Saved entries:
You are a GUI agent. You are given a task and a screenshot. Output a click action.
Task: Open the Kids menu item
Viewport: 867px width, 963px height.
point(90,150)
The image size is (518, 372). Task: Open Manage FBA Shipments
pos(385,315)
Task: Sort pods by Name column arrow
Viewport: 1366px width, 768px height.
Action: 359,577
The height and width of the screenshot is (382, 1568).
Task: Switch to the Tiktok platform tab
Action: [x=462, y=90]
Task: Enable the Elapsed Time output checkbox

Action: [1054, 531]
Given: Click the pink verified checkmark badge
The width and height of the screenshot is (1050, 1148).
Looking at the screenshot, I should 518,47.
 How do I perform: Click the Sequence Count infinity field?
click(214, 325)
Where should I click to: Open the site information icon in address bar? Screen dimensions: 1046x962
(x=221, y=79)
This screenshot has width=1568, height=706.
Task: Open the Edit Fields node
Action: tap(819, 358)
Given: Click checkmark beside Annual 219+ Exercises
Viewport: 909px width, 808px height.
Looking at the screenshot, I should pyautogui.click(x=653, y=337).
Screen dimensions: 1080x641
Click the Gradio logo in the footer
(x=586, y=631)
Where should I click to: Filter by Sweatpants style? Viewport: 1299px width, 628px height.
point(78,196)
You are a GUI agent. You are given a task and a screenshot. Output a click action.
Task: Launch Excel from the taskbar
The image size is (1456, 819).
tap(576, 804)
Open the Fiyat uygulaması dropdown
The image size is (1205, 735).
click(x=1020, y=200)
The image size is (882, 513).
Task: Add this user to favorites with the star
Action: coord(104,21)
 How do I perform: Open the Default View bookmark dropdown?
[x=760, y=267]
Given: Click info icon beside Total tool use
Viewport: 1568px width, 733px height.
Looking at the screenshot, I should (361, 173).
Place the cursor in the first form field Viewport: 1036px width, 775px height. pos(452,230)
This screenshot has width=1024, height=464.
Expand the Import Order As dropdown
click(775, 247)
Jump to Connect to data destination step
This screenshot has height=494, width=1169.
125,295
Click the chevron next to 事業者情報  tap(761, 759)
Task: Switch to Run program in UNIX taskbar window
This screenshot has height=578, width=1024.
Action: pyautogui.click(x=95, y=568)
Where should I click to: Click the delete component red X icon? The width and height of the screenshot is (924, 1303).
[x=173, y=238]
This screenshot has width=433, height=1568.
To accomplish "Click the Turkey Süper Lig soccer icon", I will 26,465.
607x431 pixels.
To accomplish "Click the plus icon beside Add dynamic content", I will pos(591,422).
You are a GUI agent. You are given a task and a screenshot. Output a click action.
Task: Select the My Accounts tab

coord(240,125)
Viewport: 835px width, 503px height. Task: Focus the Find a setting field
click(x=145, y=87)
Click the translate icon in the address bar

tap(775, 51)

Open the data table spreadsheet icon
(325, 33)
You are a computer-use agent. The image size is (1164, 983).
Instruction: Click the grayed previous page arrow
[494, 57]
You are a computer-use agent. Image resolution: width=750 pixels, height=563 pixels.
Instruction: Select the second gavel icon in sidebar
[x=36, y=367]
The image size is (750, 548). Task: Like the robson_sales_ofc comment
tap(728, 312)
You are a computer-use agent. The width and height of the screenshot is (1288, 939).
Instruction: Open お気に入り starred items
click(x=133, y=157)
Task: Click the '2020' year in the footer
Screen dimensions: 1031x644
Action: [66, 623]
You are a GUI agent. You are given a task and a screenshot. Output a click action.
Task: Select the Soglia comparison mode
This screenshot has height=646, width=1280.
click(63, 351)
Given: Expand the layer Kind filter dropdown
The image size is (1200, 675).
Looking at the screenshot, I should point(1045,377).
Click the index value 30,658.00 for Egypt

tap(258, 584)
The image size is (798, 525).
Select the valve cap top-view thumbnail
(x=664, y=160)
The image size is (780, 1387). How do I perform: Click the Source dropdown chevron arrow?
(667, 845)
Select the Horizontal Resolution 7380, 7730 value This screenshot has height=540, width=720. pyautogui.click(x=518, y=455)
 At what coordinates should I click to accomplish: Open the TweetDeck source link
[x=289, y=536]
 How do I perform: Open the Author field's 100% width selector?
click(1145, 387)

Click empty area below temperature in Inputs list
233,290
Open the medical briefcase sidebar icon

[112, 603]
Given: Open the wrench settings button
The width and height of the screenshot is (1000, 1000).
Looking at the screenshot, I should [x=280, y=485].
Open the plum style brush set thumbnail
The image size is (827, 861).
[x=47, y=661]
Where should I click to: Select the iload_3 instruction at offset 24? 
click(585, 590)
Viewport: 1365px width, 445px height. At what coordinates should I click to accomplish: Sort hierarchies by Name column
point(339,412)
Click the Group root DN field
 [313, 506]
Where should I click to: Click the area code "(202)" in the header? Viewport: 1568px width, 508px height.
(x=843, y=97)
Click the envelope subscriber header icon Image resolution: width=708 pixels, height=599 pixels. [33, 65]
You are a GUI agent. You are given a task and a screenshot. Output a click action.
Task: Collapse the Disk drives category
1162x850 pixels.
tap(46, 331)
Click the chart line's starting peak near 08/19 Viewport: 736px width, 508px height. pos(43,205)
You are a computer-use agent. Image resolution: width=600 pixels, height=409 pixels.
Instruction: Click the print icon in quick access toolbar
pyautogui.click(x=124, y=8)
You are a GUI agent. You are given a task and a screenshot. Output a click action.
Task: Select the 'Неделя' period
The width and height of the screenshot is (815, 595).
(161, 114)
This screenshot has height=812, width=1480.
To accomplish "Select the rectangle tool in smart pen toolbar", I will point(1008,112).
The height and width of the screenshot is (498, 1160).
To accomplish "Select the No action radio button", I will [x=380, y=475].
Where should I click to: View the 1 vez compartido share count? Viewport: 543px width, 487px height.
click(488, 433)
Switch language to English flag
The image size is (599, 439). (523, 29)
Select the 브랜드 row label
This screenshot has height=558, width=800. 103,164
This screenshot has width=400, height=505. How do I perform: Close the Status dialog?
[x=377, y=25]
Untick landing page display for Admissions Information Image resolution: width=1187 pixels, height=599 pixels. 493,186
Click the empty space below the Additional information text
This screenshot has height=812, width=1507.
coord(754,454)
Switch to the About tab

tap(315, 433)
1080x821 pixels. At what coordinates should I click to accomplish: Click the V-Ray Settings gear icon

● What is expected: All lines holding the word "checkmark" must be copied from the data.

● Your response:
Given: Click the pink verified checkmark badge
Given: Click checkmark beside Annual 219+ Exercises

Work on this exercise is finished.